Is it possible to run my CO2 into this canister for CO2 disperssion?


----------



## ZooTycoonMaster (Jan 2, 2008)

Bremmon said:


> Is it possible to run my CO2 into this canister for CO2 disperssion?


This is what I do now, and I find that I have to shake the canister every now and then to get the bubbles to be chopped up by the impeller.


----------



## Ross (Jan 25, 2009)

I am wondering do I go for this or a 2224.


----------



## lescarpentier (Feb 2, 2008)

The Classic is most definitely a more reliable filter.


----------



## bsmith (Jan 8, 2007)

Eheim classics are a great filter. :thumbsup:


----------



## monkeyruler90 (Apr 13, 2008)

i was thinking of getting one for my 20 long but i guess i have to get a 2215 or something higher. thanks for the review!!


----------



## Riiz (Apr 30, 2008)

bsmith782 said:


> You have never had a Rena before. The only thing going for the longevity of the classics right now over the xp line is that it has been out alot longer.
> 
> When was the last time you heard of a pump motor it impeller issue with a Rena? I cant even remember the last time I read a post about it.
> 
> ...


Idk, Eheims also come with Substrat Pro, so they're an incredible deal for the media that comes standard too.


----------



## bsmith (Jan 8, 2007)

Now I feel like an ass. I thought this was a Rena review post. :icon_redf



Riiz said:


> Idk, Eheims also come with Substrat Pro, so they're an incredible deal for the media that comes standard too.


----------



## OhNo123 (Jan 8, 2008)

Eheim Classic canisters are great, but how do i get the dust film off the top of the tank!?


----------



## bsmith (Jan 8, 2007)

More surface agitation, Seachem purigen.



OhNo123 said:


> Eheim Classic canisters are great, but how do i get the dust film off the top of the tank!?


----------



## DarioDario (Nov 8, 2008)

Do you guys have your spray bar shooting up or down.


----------



## cathy1627 (Dec 6, 2008)

I have mine shooting straight forward.


----------



## Ross (Jan 25, 2009)

Whats the best Media to run in this well I am going to be getting a 2215 which comes with the sponges is it best to put Ehfi Substrate Pro at the bottom?


----------



## Left C (Nov 15, 2003)

Ross said:


> Whats the best Media to run in this well I am going to be getting a 2215 which comes with the sponges is it best to put Ehfi Substrate Pro at the bottom?


The Classic series come with all the media that you need to get them started.

X-Ray drawing showing media









Description: http://eheim.com/base/eheim/inhalte/indexf458.html?key=liniendetail_27510_ehen

Instructions show proper layering of media: http://eheim.com/base/eheim/pdf/en/anleitungen/afilter/2215_2217_classic.pdf


----------



## bsmith (Jan 8, 2007)

Well I have 2 filters on my 37g (XP1 and 2222) The XP1 shoots down as this is the filter that my co2 is injected into anf the 2222 is straight if not slightly up to create surface agitation.



DarioDario said:


> Do you guys have your spray bar shooting up or down.


----------



## fshfanatic (Apr 20, 2006)

Riiz said:


> Idk, Eheims also come with Substrat Pro, so they're an incredible deal for the media that comes standard too.


Not all of them.

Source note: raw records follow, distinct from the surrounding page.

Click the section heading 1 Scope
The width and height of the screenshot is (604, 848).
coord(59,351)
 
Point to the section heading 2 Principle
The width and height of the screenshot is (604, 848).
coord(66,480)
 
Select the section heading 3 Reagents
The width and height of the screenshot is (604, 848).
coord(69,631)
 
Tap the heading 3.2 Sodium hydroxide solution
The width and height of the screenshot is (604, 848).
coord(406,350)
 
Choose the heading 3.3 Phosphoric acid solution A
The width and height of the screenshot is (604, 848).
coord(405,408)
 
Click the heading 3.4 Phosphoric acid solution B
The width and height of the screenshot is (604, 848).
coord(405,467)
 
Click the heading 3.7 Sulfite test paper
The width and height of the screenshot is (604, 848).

My 2217 came with Pro but my 2215 came with the older regular stuff. All my eccos came with Pro.


----------



## DarioDario (Nov 8, 2008)

Ya well I just got my 2217 and it came with the old white stuff


----------



## lescarpentier (Feb 2, 2008)

DarioDario said:


> Ya well I just got my 2217 and it came with the old white stuff


Both of mine came with the Pro..


----------



## DarioDario (Nov 8, 2008)

Where did you order yours from? I did however got the quick disconnects and what not


----------



## lescarpentier (Feb 2, 2008)

DarioDario said:


> Where did you order yours from? I did however got the quick disconnects and what not


Big Als.


----------